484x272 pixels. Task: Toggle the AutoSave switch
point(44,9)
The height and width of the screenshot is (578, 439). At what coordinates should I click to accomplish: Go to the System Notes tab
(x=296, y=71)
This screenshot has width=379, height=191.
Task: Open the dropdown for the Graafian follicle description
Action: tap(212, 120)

[WHAT YOU WILL DO]:
Every record above is to be copied out exactly.

[COMPLETED EXERCISE]:
484x272 pixels. Task: Toggle the AutoSave switch
point(44,9)
The height and width of the screenshot is (578, 439). At what coordinates should I click to accomplish: Go to the System Notes tab
(x=296, y=71)
This screenshot has width=379, height=191.
Task: Open the dropdown for the Graafian follicle description
Action: tap(212, 120)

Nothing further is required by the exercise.